Like Sarah, perhaps your life has brought some crushing disappointment.

Like Abraham, perhaps you have waited for a blessing that always seemed just beyond your reach.

Like this elderly couple, perhaps you too have be prone to cynicism and even despair.

Sarah and Abraham’s laughter of disbelief had the cynical edge of those

who had been hurt before and who were not willing to risk being hurt again.

They had tried to believe, but their hopes had been dashed so painfully

 against the reality of disappointment and barrenness.


The biblical narrative of Abraham and Sarah reminds us that God is still with us.

The God of Abraham and Sarah will not fail us or forsake us.

The God of Abraham and Sarah can and does bring blessings when they are least expected.

God may do so in God’s own ways and in God’s own time.

Though we may want answers to our prayers now, we may have to wait for years, even decades.

Though we may try to subvert God’s will by engaging in some “Plan B”,

God’s inscrutable will shall be done, eventually.



Is anything too wonderful for the Lord?

Is anything too difficult for God to do?

This is the God of Creation, who scattered the stars across the sky

and breathed life into God’s good creation…

This is the God of the Exodus, who delivered oppressed slaves from Egypt

and brought down the powerful Pharaoh…

This is the God of Covenant, who provided sustenance of food and new commandments in the wilderness.

This is the God of Promise, who finally gave land to Joshua and the 12 tribes.

This is the God of Deliverance, who brought the people back from their exile in Babylon.

This is the God of Resurrection, who raised Jesus from death to life, bringing hope to all the world.

This is the God of Pentecost, who sent disciples across the known world,

planting communities of faith and worship in countless villages and towns.

This is the God of the Present, who is at work in our midst even today,

though we may not see it right now, though we may have even given up on God’s providence.

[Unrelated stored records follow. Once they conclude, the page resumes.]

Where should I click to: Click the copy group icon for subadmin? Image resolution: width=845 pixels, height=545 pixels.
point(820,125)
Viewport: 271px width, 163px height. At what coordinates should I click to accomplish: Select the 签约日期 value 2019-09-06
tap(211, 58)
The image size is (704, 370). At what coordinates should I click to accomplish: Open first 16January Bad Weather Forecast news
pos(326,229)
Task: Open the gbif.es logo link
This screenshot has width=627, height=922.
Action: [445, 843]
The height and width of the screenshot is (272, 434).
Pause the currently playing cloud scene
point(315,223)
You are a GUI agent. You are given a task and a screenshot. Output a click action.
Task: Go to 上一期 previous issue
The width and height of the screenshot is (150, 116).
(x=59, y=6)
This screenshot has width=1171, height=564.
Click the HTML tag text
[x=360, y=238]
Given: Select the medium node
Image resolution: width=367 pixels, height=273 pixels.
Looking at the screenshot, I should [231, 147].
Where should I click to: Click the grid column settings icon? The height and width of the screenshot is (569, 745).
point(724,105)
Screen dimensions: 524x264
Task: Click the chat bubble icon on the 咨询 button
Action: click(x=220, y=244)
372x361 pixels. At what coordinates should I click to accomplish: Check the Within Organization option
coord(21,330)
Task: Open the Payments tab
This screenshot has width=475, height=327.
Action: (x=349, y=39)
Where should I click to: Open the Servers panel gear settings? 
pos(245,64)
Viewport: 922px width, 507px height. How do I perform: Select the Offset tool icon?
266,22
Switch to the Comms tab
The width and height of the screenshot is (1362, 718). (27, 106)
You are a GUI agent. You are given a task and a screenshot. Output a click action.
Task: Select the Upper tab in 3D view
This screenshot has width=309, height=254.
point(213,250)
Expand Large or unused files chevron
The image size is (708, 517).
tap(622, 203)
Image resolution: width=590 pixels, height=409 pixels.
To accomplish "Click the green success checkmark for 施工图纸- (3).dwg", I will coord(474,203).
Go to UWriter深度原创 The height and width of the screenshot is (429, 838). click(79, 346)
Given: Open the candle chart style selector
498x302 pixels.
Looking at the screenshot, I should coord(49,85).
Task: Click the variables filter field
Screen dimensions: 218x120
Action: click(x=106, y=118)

In Paul’s letter to the church in Ephesus, he writes that, by the power at work within us,

 God is able to accomplish abundantly far more than all we can ask or imagine.

 I confess to having a pretty lively imagination.

I can imagine some wonderful things happening within the next year.

I confess to being bold enough to make some serious asks of God.

Is God able to accomplish abundantly far more than what I can ask or imagine?!

Is anything too wonderful for the Lord?

Is anything too difficult for God?


In that letter to the Ephesians, chapter 3, Paul offers this prayer:

I pray that you may have the power to comprehend, with all the saints,

what is the breadth and length and height and depth,

and to know the love of Christ that surpasses knowledge,

so that you may be filled with all the fullness of God.

Now to him who by the power at work within us is able to accomplish

abundantly far more than all we can ask or imagine,

to him be glory in the church and in Christ Jesus to all generations, for ever and ever. Amen. 

(Ephesians 3:18-20)


Friends, do not be conformed to the standards of this world,

do not be limited to the expectations of this world,

do not be bound by the cynicism or despair of this world,

do not be afraid by the scarcity mentality of this world,

but let God transform you inwardly by the renewing of your minds. (Romans 12:2)

Because then, we will be able to discern what is the will of God –

what is good and acceptable and pleasing to God.          

And then, to God will be the glory – in your life, in this church, in this nation.